### EXCERPT TO READ
Dr Art Jarvis, Deputy Superintendent

"For example, you have been looking at, for a number of years, on K-8s. They can be looked at from two different perspectives. One is what is the effect on middle schools where the middle school will be shrinking in a few years and what would you do. Or look at it from the other side with K5s and say if you add those as pure K5s in system, how big are they?"

He talked about whether you put 9th grade at high schools and keep 6th grade at the elementary level. He spoke of phasing out K-8s, admitting there will be some "weird configurations" but "it will get use where we want to be by 2023."

Song asked about having an understanding of what the impacts to students would be for any given action. "My expectation is that there will be some analysis of sources of deficit as well as whatever ideas you are proposing to us will have analysis."

Jarvis ruefully said that that WAS what the presentation was trying to say but "that may be a weakness of the presentation." He also stated, "We are running small schools that are not sustainable."

 

Interchange on early closures

Rankin

Some buildings that were "oh my gosh, tired of not knowing if we're going to have a counselor and art teacher or whatever and could you just please, our building's old could you just please let us leave here. Not saying there are a ton of those but if there were to be a couple of school communities that were like 'we don't want to wait because we don't want to do another year like this year, could that like no consolidations meaning we're not directing them but suppose someone like knowing that is the source of our deficit if there was a school community that was like, yeah, we don't want to wait.
######
**WRITTEN INSTRUCTION:**
Pick up the meeting notes on K-8 schools and early closures above where they end, and keep writing them.
### DATA SHOWN
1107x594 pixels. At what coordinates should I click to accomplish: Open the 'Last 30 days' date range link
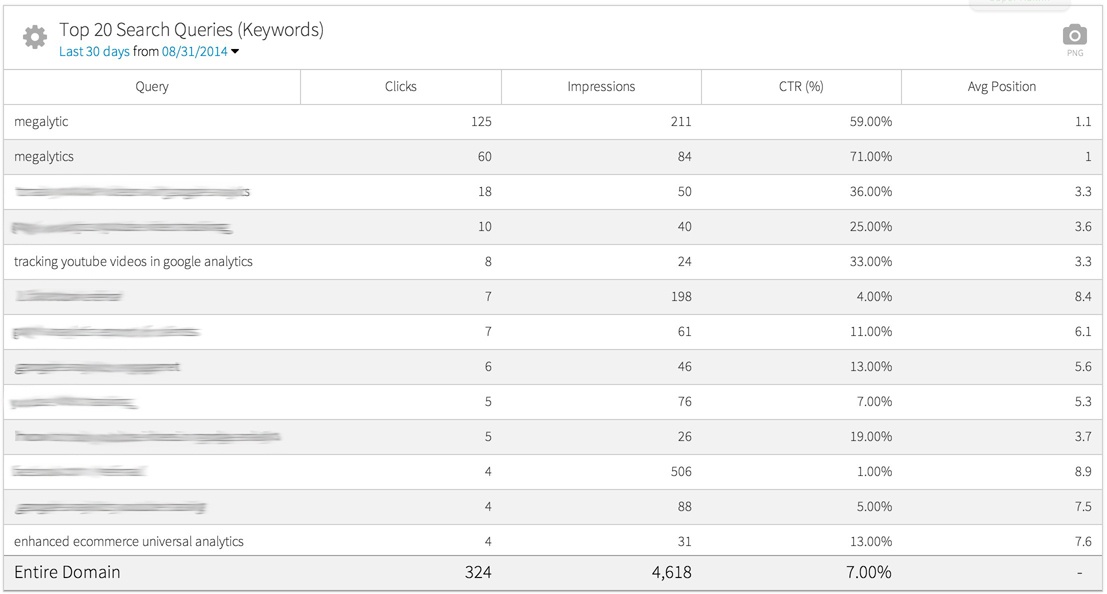94,52
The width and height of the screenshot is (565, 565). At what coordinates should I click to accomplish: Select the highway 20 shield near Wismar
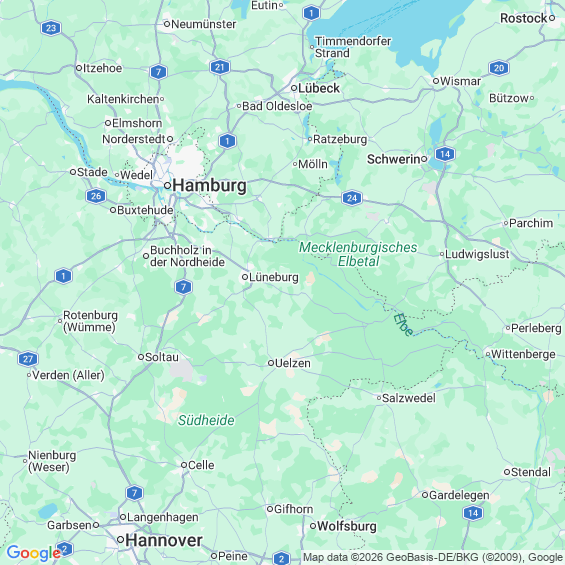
######
**OUTPUT BELOW:**
Jones

"So yeah so they're probably a couple of school communities saying they are approaching 'readiness.' But I would question what readiness means - is that part or all of their community or is it a K-5 community but the 6-8 isn't ready?" He said there could be "pilot schools" or "early adopters."

Comments

Benjamin Lukoff said…
Chandra Hampson sounds like she's saying kids might know what they need more than their parents do (possible, at times), and, by extension, that SHE knows what SPS students need more than their parents do.

Is she the one who was quoted as saying parents were not the "clients," basically?

We may not be -- I suppose the "clients" are the general public, as with all aspects of government, but putting it that way and making policies based on that mindset is guaranteed to drive away folks from SPS who can afford to leave.
Anonymous said…
Benjamin

Only in Seattle are taxpayers and citizens completely overlooked as stakeholders for public education. It’s true that families are the users, but I write a check to the state for $4k+ (property taxes) for the cost of educating students every year. I expect more deference than comments like these, and I expect more urgency for student outcomes. What a sham. Good riddance for deaf ears.

Vote No
Vote No, I will say that at least once that point was brought up that ALL Seattle citizens are stakeholders.

But honestly, I think the levies have been approved so many years that SPS is a bit complacent about non-family stakeholders. I also think that SPS isn't thinking about how much a neighborhood school can mean to a neighborhood.